### Assigned task:
Could you filter the records below and keep only the lines with the word "every"?

### Data extract:
--- START ---

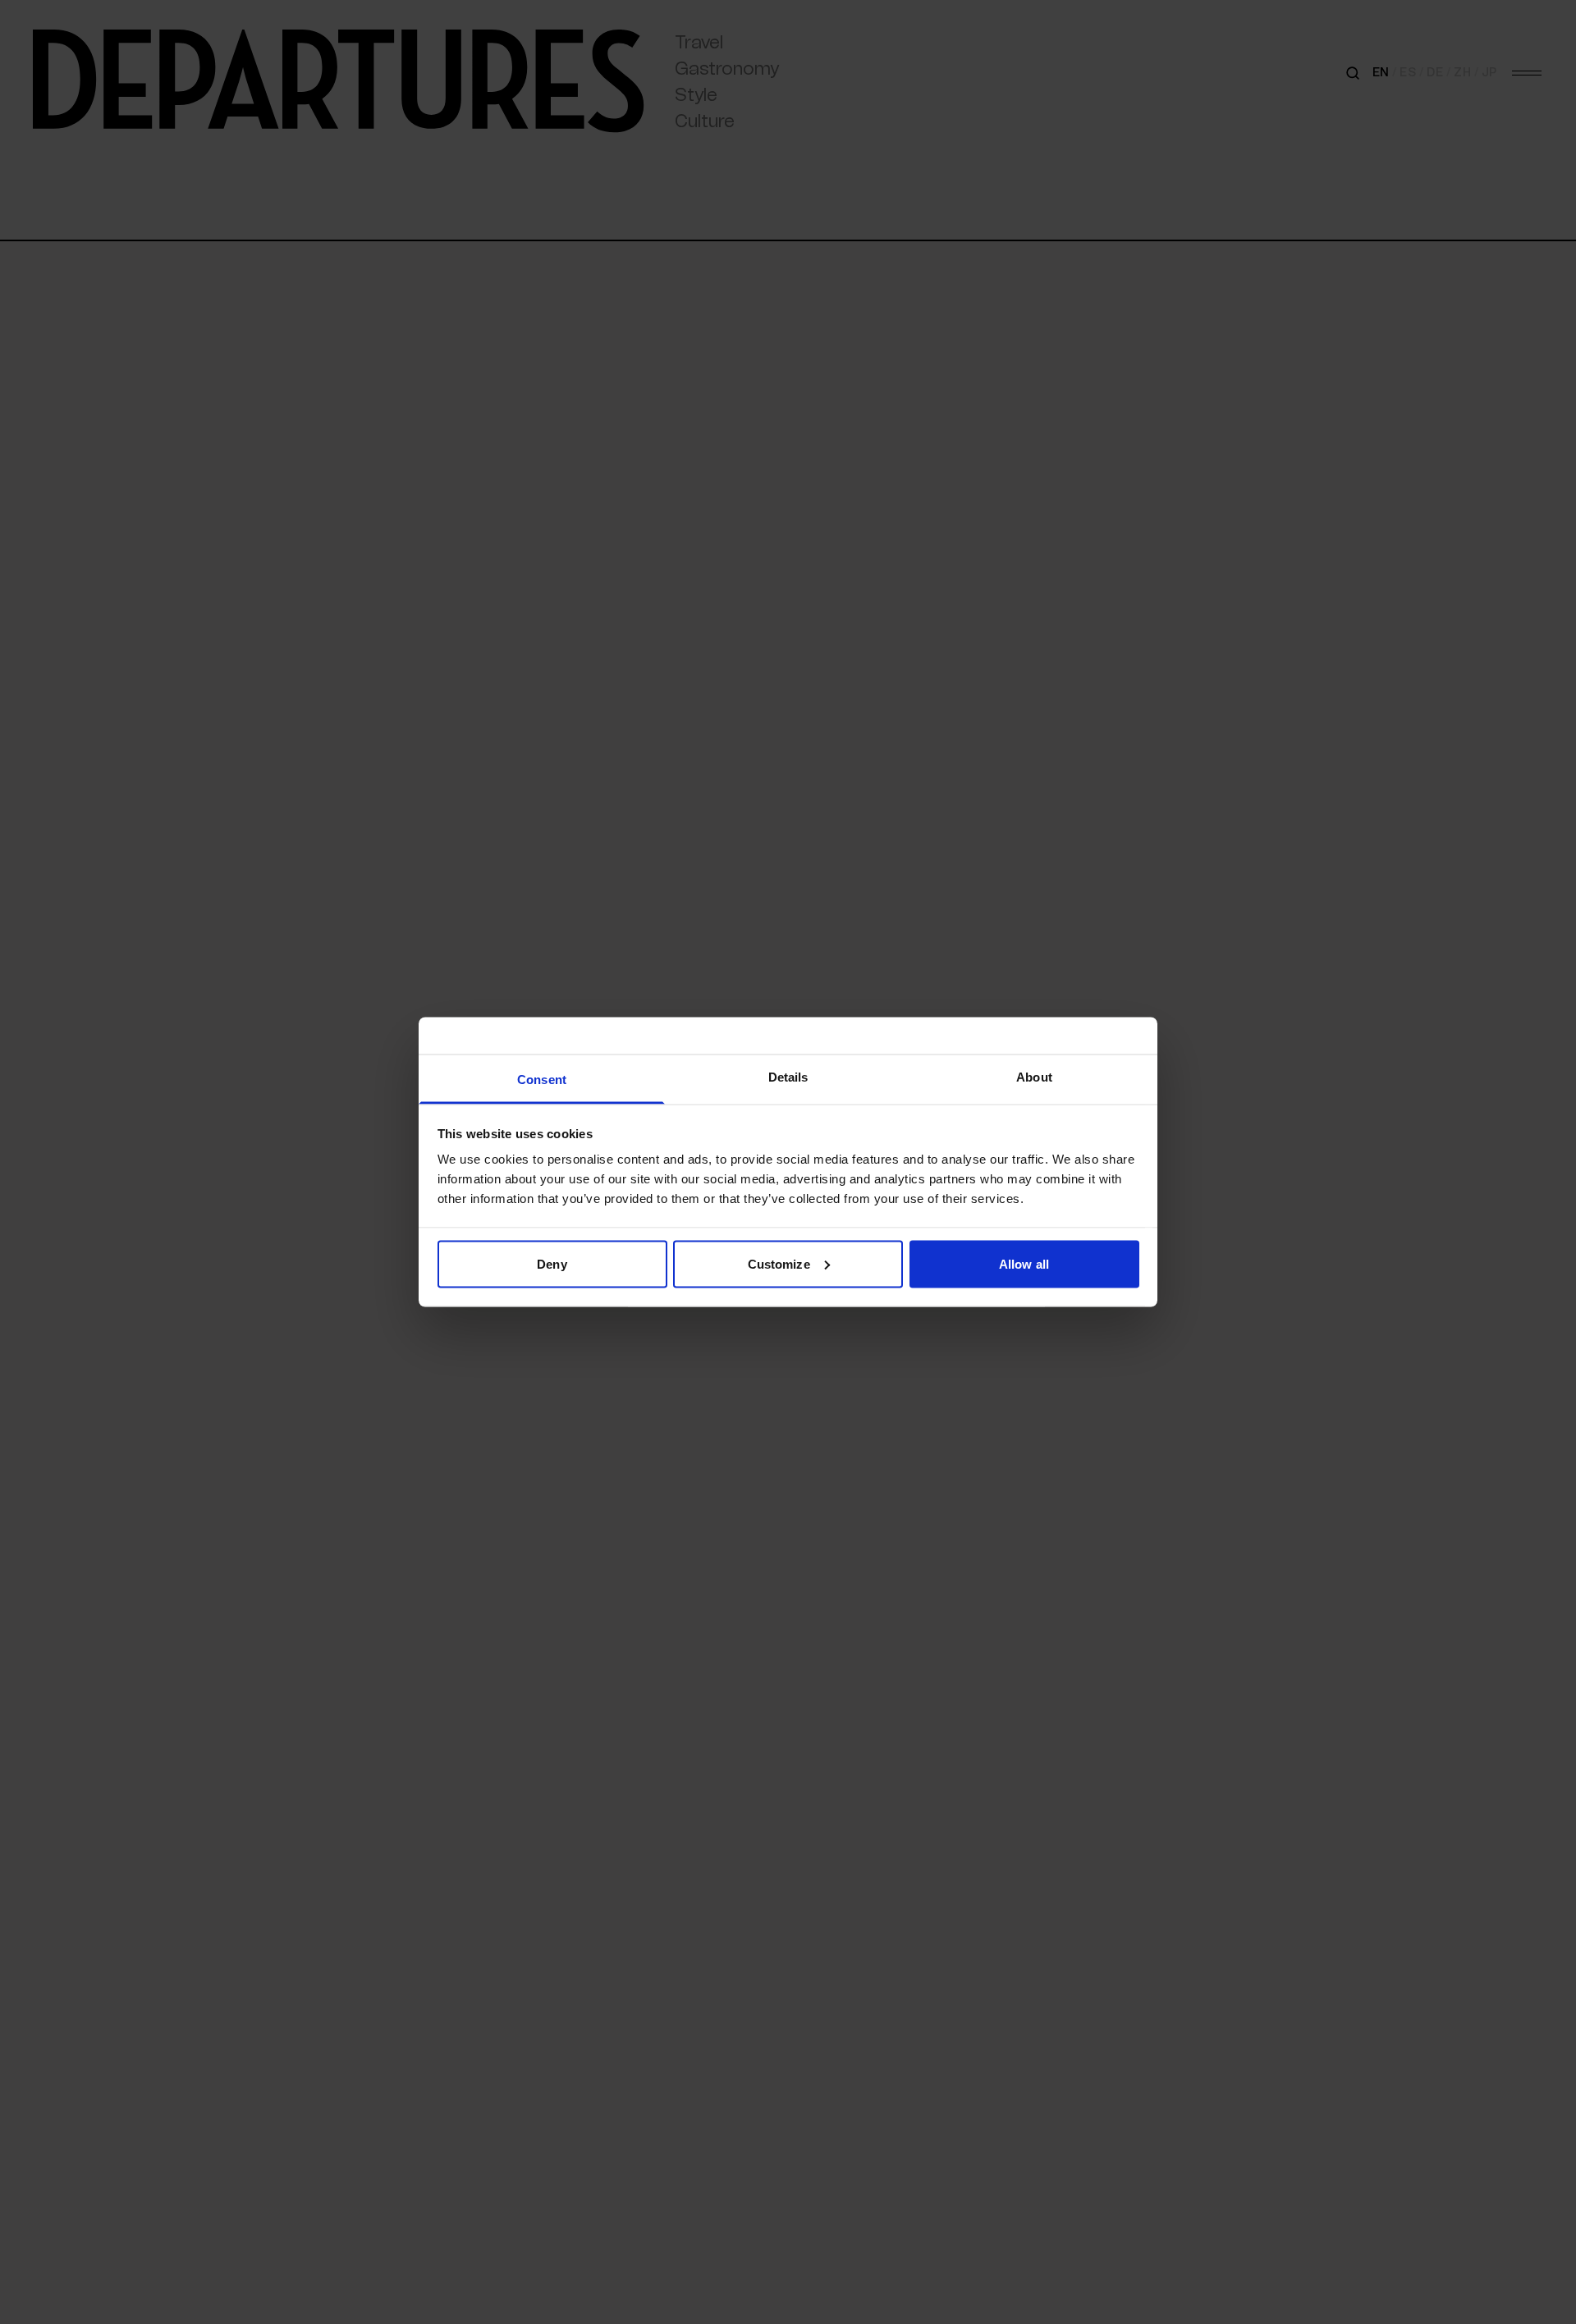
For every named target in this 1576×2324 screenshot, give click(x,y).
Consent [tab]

--- END ---
--- START ---

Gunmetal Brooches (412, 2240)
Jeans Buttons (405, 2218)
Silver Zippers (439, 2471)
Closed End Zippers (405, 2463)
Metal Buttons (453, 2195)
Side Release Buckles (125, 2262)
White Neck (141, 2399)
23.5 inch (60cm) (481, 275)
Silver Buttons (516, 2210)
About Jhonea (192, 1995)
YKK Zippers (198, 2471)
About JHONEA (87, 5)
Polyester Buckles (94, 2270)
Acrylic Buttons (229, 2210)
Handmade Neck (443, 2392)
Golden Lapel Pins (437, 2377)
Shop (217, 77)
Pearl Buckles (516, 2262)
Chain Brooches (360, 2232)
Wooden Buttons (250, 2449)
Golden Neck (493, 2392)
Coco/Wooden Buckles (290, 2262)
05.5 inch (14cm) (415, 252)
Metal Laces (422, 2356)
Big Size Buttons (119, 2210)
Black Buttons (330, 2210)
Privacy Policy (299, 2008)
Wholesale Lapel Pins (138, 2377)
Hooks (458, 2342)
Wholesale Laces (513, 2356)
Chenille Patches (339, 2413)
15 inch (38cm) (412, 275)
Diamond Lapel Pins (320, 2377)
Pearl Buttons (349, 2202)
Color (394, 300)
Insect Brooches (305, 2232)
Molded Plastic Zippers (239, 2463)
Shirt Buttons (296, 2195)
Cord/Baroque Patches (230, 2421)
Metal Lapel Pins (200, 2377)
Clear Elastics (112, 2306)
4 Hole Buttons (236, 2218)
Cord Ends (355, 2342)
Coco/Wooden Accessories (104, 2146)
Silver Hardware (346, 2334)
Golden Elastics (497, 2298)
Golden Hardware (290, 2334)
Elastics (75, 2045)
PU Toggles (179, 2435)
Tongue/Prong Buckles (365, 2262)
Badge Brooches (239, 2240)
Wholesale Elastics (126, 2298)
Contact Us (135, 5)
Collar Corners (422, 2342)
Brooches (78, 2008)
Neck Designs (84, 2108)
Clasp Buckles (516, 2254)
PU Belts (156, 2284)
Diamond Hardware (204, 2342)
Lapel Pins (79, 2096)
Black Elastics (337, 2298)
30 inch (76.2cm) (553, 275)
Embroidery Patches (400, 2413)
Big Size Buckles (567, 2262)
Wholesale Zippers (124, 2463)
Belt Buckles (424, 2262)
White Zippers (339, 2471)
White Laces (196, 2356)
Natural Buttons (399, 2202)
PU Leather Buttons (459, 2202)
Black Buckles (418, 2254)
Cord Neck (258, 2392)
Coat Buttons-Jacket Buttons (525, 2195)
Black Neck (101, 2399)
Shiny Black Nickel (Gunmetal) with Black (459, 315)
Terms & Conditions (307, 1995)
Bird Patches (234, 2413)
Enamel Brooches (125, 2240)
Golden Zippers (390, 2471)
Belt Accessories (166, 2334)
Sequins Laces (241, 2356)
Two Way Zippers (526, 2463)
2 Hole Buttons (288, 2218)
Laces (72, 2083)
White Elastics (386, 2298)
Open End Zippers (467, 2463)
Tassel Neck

--- END ---
--- START ---

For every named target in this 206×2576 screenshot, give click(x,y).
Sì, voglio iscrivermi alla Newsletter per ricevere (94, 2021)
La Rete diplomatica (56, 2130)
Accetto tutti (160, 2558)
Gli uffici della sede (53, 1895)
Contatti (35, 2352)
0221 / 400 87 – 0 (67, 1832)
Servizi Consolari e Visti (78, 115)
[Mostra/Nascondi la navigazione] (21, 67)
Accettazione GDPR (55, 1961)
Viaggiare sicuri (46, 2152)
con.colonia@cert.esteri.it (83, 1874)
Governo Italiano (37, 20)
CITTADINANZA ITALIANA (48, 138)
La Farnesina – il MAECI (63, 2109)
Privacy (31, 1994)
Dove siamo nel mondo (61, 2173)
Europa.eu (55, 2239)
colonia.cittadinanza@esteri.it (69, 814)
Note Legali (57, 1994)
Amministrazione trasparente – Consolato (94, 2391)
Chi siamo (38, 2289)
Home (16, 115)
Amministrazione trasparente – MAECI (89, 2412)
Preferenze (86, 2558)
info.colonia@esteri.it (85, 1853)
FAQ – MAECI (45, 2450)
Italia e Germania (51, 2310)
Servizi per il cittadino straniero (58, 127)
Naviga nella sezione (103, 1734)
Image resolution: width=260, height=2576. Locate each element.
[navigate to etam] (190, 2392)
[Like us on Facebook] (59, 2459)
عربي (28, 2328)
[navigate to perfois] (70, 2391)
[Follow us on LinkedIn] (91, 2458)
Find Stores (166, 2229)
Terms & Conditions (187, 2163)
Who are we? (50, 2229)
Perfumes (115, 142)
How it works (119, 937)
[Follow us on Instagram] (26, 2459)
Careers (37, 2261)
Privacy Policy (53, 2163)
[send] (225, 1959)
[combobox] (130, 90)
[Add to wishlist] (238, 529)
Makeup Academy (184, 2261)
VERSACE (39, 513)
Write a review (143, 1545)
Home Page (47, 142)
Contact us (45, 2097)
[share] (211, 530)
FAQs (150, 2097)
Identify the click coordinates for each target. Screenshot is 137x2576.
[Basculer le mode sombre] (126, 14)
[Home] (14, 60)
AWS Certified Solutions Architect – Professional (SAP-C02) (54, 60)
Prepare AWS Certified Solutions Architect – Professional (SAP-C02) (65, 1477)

--- END ---

### Response:
For every named target in this 1576×2324 screenshot, give click(x,y).
For every named target in this 206×2576 screenshot, give click(x,y).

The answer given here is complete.